■ **Qué se pide**
Escribe la continuación del relato de infancia sobre las explosiones con carburo y la pólvora casera, a partir de su última frase.

■ **Texto fuente**
Una fuerte explosión dejó escocida mi mano para el resto de la semana. Apenas fue el roce del bote porque yo, ya miedoso con el experimento, acerqué la llama de la cerilla con precaución y la retiré de inmediato pero aún así la explosión fue más rápida que yo. Mi mano quedó amoratada y el bote... ¡no alcanzó el cielo, pero si que fue a parar a más de cien metros!
Con la mano envuelta con mi pañuelo de bolsillo, el susto no impidió que consumiéramos el resto de carburo en nuevas explosiones, pero los experimentos posteriores ya fueron encendidos por Arturo, lanzando éste la cerilla al agujerito desde una mínima distancia de seguridad, en lugar de acercarla con la mano.
No escarmentado con la experiencia anterior y con tan solo la peseta sobrante de la compra de carburo en el bolsillo, Arturo tenía una nueva sorpresa con la que deleitar a su amigo Rafael. Dijo ser capaz de fabricar pólvora en el caso de que yo le proporcionara una cierta cantidad de azúcar, que vino a ser alrededor de 100 gramos. Menos mal que esa cantidad era suficiente pues en mi casa, como en la mayoría, el azúcar (y todo lo demás) estaba escaso en aquellos tiempos. Nos fuimos a mi casa, en el número siete de la calle de las Eras (muy cercana al Ravatxol y en un momento de despiste de mi madrastra cogí un buen puñado de azúcar de un paquetito que guardaba en la vieja alacena. Arturo dijo ser suficiente y ambos nos dirigimos a la farmacia de Don Pedro, en la calle San Vicente.
Perfectamente conocedor de lo que hacía, pues habrían sido muchas las veces anteriores en las que había realizado el experimento que ya no era tal, Arturo pidió a Don Pedro una cajita de pastillas de Clorato Potásico para tratar unas llaguitas "que le habían salido a su tío Agustí, en la boca". Don Pedro no tenía el por qué dudar de su palabra pues efectivamente ese era el medicamento para dicha problemática y ese era también el ingrediente que nos faltaba. Preguntó el precio que resultó ser de 0,90 Ptas. ¡Maravilloso, aún nos sobraban 10 cts.! Cogimos la cajita de pastillas y nos encaminamos hacia el Ravatxol.Machacamos sobre una piedra grande y lisa la totalidad de las pastillas que contenía la cajita y mezclamos el polvo resultante con los aproximadamente 100 gramos de azúcar que yo había aportado. El resultado fue un combustible similar a la pólvora. De hecho, con unos canutos de caña, un trozo de mecha de voladura que también encontré en el desván de mi casa, papel de envolver y un trozo de cuerda fina, fabricamos petardos y hasta cohetes voladores. El tal Arturo, con domicilio paterno en Borriol, sabía mucho... ¡Quizás demasiado!.

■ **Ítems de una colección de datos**
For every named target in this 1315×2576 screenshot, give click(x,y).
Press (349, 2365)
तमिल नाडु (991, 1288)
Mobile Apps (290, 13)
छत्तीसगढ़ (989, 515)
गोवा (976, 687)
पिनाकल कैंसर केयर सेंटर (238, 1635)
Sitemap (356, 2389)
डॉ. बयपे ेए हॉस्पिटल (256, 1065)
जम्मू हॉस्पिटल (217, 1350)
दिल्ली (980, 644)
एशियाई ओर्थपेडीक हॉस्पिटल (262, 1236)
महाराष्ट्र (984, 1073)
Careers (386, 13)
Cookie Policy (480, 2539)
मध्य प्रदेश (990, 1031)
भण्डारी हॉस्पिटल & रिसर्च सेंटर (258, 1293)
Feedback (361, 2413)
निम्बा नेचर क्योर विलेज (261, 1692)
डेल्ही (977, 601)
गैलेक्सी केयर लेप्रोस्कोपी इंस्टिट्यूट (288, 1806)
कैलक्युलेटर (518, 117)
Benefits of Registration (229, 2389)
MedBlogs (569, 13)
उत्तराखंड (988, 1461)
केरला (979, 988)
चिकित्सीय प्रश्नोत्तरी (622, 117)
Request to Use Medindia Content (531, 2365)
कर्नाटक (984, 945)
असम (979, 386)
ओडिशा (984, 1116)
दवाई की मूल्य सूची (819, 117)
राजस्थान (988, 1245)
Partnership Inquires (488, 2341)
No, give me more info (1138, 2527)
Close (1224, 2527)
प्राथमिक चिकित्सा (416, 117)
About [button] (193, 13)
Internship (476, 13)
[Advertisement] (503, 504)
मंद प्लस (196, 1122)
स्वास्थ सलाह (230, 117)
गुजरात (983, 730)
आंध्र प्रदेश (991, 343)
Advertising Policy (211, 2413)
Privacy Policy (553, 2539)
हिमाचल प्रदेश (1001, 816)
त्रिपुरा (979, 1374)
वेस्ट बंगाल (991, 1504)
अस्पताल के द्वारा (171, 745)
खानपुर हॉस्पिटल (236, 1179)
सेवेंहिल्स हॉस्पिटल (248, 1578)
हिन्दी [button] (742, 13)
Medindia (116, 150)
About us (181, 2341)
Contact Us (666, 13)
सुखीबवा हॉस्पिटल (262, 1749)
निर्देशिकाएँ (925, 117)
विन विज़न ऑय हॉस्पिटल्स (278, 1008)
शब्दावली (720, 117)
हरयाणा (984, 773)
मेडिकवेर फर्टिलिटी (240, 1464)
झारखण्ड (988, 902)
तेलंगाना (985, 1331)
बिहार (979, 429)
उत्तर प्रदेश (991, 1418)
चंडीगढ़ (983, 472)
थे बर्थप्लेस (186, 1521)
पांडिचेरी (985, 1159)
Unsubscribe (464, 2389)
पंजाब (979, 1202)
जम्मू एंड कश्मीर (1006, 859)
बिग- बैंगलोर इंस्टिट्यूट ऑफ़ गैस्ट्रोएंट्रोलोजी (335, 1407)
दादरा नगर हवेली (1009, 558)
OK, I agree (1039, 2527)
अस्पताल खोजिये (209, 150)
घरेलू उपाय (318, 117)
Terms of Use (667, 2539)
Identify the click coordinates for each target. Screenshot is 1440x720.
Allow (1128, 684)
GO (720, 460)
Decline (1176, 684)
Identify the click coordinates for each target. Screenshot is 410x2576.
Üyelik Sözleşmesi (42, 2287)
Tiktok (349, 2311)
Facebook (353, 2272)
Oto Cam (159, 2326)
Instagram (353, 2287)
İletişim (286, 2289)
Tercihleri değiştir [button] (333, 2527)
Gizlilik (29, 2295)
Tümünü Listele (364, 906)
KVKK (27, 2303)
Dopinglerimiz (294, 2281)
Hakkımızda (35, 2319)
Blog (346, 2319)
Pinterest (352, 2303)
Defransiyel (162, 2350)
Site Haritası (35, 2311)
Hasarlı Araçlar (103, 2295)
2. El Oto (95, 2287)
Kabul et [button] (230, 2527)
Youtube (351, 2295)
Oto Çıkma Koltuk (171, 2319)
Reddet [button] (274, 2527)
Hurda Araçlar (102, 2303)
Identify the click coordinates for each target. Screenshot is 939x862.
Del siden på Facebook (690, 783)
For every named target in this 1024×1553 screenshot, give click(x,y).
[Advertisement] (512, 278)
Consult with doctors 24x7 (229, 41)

■ **Respuesta**
Jugar a médicos, algo habitual.
Como es natural, el lector habrá pensado que voy a referirme a lo que tradicionalmente se llama jugar a médicos con chicas... Ójala se tratara de eso, pero no, no... Yo era entonces muy amigo de Pepe "el de Bolos" con el que jugaba día sí y otro también hasta el punto de que cuando no estaba yo en su casa, estaba él en la mía. Como mi padre tenía el taller de escobas junto a la carretera de Zaragoza, en la Bodega de les Camiles, costumbrábamos a jugar en la Bassa Nova, adyacente a los bancales de la familia Dotres y esquina al camino que desde "el Peiró" de la calle San Mateo, inicia el recorrido hacia Benlloch. Entonces llovía más que ahora y aunque todos los animales que venían de aquella parte del término municipal abrevaban en ella, dicha "Bassa" siempre tenía una cierta cantidad de agua y por lo tanto la materia prima que nosotros necesitábamos: ¡Ranas!.
Esa era la materia prima, las ranas con las que Pepe, también mayor que yo, ponía en práctica disecciones propias del más experimentado médico forense.
Los desgraciados animalitos no hablaban ni gritaban pero yo, más mojigato, era incapaz de realizar las instrucciones que el maestro me enseñaba. Pepe, el "maestro", se enfadó conmigo y me quedé sin amigo durante casi una semana, tachándome de cobarde y gallina. Claro que unos días después el amigo volvió, pues "le faltaba un hervor" y tampoco todos querían jugar con él. Jugamos a "pastà fang" con el barro que permanentemente había en el borde del agua. Jugábamos al "Santa lluna fa forat" y también hacíamos coches, camiones y toda clase de cosas de barro. Volvimos a ser amigos y todo volvió a ser como antes. Pero sin ranas, eso sí... ¡Sin ranas!.